+++ PROVIDED PASSAGE +++
About 1,000 donors, loved ones, and a bank loan contributed to Mustafa’s airlift.
Mohamud Mohamed, the executive director of Humanitarian African Relief Organization, said the family’s expenses aren’t over.
“The costs are certainly not marginal,” he said. “Fundraising covers a good chunk or perhaps close to a majority, but there’s still so many costs after.”
Physical therapy as an example of an added expense, Mohamud.
A sudden illness
While Mustafa was abroad, he woke up one morning feeling too fatigued to go to school. His mother encouraged him to stay at home and rest.
Once Mustafa laid down, however, he did not get up again. That same day, he began having violent seizures, and was rushed to a hospital in Mogadishu, Somalia, his mother said.
Soon, he fell into a coma.
He was airlifted to Nairobi, Kenya, for further treatment, but the family was still left without answers. Some thought it was malaria, meningitis, or some sort of virus from an insect bite. The closest potential diagnosis his doctors could find, Qudubi said, was autoimmune encephalitis, a condition where the body’s immune system mistakenly attacks the brain.
But there were no concrete answers.
“After weeks of diagnosis, treatment, and medication, Mustafa is still in a coma and the doctors have yet to determine his condition, diagnosis, or possible causes,” said a September 26 post on his GoFundMe page. “Their only suggestion is for Mustafa to be transferred to Mayo Clinic in Minnesota via air ambulance. The family had already spent more than $100,000 in medical expenses to care for Mustafa.”
“The travel cost alone to transfer Mustafa to Mayo Clinic will cost $209,000 minimum because he has to be transferred to a chartered ambulance plane because of his condition and medical needs,” the post continued.
Situations like Mustafa’s aren’t an everyday occurrence, but they aren’t incredibly rare, either, Mohamud said.
This isn’t the first time the Humanitarian African Relief Organization has stepped in to help East African families living in the United States. The organization is often called upon to aid fundraising efforts among the diaspora.
“On occasion, we’re called to help because we have a huge reach and a very sizable network,” Mohamud said.
Mohamud said that Mustafa’s case is one of their more high-profile local fundraisers, mostly due to his age and the uniqueness of his situation.
While most of the organization’s relief and fundraising efforts are focused on residents of the Horn of Africa, they also work with East Africans living in the United States, like Mustafa’s family.
“We’re happy to be trusted to get this aid to Mustafa,” Mohamud said.
Mohamud suggests that U.S. travelers prepare for potential emergencies abroad by making sure that they have insurance, and by informing others, including the U.S. Embassy, of their travel plans.
‘He’s just a normal kid’
The world of sports isn’t the only arena in which Mustafa shines. He excels in math and science, and is often at the top of his class.
“He’s really a good student, especially when it comes to science and math,” Qatra said.
Mustafa and his four siblings were born and raised in Minnesota; he is the second oldest. He attends school in Apple Valley, and is loved by his friends and teachers, his family said.
“He’s just a normal kid,” said his father, Faisel Elmi.
When Mustafa was moved to Nairobi, his mother traveled back to Minnesota from Somalia with his siblings so they could go to school. Faisel was with Mustafa for the duration of his airlift back to the United States. Now, both of Mustafa’s parents are by their son’s side.
Mustafa hasn’t received a diagnosis yet, and remains in a coma from which his care team is not sure when he will emerge, his parents said. But, his doctors feel that his condition is improving, Qudubi said, and his family feels that he’s in good hands at the Mayo Clinic.
“They are taking good care of him,” Qatra said. “We are so happy for him to be here.”
+++ LISTED ENTRIES +++
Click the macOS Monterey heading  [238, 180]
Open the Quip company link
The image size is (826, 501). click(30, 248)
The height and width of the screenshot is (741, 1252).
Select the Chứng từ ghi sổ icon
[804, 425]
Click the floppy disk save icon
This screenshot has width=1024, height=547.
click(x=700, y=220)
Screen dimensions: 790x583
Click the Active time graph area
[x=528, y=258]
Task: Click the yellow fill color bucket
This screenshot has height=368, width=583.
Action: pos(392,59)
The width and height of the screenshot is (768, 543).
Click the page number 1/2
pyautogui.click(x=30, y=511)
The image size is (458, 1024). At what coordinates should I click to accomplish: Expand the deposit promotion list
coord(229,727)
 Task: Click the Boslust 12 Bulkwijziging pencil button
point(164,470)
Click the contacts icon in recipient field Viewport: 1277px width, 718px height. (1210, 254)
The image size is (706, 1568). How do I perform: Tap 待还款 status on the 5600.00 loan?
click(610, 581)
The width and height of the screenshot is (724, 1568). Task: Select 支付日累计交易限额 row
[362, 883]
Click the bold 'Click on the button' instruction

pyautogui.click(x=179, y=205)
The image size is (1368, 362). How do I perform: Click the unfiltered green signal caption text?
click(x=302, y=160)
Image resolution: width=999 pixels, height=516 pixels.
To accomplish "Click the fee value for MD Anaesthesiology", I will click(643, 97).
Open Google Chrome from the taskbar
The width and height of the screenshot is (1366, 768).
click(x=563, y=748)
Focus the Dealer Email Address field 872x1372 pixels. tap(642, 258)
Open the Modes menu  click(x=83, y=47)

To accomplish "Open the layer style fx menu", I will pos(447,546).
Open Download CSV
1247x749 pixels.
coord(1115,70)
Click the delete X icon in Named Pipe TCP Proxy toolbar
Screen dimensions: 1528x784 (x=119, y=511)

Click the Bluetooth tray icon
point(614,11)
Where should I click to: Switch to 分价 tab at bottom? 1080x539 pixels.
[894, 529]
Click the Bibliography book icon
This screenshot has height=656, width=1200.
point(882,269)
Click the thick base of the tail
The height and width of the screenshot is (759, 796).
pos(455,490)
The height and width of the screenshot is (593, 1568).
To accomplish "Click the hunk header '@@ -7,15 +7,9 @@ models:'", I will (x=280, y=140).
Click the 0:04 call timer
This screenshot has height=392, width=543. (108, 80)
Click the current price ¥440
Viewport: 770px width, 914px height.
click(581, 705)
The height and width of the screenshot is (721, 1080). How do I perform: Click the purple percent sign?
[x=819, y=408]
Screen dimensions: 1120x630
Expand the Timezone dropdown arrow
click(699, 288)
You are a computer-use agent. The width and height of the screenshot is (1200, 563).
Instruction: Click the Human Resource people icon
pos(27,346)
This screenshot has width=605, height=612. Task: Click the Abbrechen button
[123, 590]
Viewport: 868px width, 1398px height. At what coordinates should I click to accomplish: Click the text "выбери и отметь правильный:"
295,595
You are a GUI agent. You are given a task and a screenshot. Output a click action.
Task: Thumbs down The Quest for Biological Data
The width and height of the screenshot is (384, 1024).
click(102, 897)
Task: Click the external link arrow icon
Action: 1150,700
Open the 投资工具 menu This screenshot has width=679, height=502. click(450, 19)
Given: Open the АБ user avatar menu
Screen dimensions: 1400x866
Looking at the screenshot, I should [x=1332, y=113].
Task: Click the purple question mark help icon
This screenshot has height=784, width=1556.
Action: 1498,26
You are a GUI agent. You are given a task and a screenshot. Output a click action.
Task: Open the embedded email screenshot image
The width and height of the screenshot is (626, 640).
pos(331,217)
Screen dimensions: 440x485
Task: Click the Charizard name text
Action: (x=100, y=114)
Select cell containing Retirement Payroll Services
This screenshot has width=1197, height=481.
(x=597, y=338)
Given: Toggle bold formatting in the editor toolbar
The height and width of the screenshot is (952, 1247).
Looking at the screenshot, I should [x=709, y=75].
+++
ACTIVITY: Copy word for word the stretch of the article on Mustafa's airlift from "Mohamud suggests that" through "his family said.".

RESPONSE TO THIS TASK:
Mohamud suggests that U.S. travelers prepare for potential emergencies abroad by making sure that they have insurance, and by informing others, including the U.S. Embassy, of their travel plans.
‘He’s just a normal kid’
The world of sports isn’t the only arena in which Mustafa shines. He excels in math and science, and is often at the top of his class.
“He’s really a good student, especially when it comes to science and math,” Qatra said.
Mustafa and his four siblings were born and raised in Minnesota; he is the second oldest. He attends school in Apple Valley, and is loved by his friends and teachers, his family said.